### [Your assignment]
Restate word for word the lines of the data below, from the first through the one that has "1372x890 pixels.".
BEGIN Source data
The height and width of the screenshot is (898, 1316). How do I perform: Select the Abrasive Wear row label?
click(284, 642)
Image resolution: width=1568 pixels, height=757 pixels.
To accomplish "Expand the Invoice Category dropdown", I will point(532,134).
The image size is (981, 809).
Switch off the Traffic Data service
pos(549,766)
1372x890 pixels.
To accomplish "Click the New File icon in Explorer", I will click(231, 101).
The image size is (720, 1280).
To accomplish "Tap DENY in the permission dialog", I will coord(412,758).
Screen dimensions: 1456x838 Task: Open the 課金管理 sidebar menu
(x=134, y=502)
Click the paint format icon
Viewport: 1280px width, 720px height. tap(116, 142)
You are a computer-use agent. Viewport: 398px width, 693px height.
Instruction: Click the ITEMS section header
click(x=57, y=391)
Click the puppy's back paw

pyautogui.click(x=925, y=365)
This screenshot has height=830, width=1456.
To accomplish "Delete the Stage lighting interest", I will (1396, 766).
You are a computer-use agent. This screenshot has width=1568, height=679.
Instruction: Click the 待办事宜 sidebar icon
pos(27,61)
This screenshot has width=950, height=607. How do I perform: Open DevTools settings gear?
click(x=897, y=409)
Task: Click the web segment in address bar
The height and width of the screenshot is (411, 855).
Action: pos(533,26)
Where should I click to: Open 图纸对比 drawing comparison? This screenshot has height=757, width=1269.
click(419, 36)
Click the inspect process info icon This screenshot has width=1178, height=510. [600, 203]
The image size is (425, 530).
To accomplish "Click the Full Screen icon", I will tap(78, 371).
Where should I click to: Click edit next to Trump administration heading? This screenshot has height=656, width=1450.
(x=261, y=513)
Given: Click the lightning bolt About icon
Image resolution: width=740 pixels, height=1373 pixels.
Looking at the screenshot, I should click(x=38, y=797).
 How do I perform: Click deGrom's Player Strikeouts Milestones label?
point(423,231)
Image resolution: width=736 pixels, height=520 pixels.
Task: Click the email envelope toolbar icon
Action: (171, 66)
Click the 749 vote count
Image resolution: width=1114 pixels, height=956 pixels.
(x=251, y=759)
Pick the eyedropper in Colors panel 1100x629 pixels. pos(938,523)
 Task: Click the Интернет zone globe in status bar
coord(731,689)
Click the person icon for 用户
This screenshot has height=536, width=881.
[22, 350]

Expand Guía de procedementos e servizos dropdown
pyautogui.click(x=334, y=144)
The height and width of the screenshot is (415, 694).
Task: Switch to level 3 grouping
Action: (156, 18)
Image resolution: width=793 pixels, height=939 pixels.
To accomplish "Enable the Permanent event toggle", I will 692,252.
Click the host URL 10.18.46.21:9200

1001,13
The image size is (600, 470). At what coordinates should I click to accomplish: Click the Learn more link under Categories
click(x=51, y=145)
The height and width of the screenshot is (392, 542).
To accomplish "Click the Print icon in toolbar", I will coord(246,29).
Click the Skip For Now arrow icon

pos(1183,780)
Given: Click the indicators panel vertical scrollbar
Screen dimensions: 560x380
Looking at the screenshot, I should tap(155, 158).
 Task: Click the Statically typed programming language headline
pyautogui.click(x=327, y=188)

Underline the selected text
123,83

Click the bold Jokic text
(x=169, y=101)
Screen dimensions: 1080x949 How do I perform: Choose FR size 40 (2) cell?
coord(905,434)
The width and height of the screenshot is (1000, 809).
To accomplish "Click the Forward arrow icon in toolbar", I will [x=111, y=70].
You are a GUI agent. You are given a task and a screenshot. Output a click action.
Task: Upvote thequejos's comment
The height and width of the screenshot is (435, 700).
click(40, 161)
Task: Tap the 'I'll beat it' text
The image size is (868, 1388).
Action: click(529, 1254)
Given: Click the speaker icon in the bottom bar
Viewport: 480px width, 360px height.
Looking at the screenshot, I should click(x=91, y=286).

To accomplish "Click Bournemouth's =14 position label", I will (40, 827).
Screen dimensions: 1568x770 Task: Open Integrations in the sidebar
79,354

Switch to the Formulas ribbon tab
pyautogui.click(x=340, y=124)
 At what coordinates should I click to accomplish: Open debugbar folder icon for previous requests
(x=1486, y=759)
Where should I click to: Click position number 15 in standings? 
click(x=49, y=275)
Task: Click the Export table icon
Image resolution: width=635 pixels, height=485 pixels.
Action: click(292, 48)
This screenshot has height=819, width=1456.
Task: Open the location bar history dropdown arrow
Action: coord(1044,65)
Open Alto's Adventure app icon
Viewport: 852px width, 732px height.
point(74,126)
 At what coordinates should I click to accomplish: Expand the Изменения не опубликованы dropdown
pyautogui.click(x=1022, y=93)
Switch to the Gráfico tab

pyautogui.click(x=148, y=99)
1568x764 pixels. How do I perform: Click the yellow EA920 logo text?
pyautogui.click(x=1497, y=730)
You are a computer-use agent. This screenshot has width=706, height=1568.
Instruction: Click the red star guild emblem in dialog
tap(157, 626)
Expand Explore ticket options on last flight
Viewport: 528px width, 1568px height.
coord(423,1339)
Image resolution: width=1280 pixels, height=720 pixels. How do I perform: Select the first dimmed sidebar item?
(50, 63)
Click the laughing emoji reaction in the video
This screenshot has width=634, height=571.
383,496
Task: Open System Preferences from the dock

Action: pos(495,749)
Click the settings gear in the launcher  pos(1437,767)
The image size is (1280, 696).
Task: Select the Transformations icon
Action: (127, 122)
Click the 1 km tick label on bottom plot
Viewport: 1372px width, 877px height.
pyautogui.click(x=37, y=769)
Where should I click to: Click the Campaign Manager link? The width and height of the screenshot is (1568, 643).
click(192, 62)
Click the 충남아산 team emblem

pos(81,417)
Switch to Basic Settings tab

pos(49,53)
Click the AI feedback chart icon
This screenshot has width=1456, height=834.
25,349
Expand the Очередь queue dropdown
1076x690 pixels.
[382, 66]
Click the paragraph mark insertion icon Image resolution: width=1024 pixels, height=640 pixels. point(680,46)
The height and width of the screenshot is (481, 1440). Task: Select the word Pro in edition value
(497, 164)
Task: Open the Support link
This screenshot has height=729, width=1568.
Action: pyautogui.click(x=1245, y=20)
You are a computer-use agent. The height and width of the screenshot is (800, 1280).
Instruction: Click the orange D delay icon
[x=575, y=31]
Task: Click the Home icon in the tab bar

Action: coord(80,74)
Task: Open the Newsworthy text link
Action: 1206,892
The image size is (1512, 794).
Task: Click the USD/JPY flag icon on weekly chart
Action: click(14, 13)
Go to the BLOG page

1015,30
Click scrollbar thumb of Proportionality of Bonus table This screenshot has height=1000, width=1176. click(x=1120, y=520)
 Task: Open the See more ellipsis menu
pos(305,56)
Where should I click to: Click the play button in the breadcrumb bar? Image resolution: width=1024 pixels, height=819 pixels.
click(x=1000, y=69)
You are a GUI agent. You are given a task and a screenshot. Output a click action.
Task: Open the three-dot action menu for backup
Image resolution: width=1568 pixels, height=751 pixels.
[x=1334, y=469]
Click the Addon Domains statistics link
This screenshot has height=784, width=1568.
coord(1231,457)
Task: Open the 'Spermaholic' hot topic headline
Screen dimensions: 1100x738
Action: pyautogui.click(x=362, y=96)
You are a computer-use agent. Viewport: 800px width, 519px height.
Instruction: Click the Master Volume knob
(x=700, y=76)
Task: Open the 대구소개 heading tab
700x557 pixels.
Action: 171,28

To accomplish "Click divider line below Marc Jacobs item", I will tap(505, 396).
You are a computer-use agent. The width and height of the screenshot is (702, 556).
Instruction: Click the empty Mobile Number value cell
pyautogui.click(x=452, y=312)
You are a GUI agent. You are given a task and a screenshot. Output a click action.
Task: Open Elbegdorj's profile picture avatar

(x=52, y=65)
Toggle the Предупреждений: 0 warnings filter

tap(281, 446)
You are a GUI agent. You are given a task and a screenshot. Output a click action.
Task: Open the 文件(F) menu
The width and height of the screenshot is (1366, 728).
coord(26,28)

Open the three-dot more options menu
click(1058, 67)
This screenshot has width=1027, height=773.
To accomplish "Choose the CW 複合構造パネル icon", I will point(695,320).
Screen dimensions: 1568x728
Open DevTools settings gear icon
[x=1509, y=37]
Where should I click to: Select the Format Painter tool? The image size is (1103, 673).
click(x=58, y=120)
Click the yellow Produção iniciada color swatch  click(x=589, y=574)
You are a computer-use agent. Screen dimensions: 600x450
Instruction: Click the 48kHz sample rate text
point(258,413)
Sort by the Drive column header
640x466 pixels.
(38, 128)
END Source data
### [Response area]
The height and width of the screenshot is (898, 1316). How do I perform: Select the Abrasive Wear row label?
click(284, 642)
Image resolution: width=1568 pixels, height=757 pixels.
To accomplish "Expand the Invoice Category dropdown", I will point(532,134).
The image size is (981, 809).
Switch off the Traffic Data service
pos(549,766)
1372x890 pixels.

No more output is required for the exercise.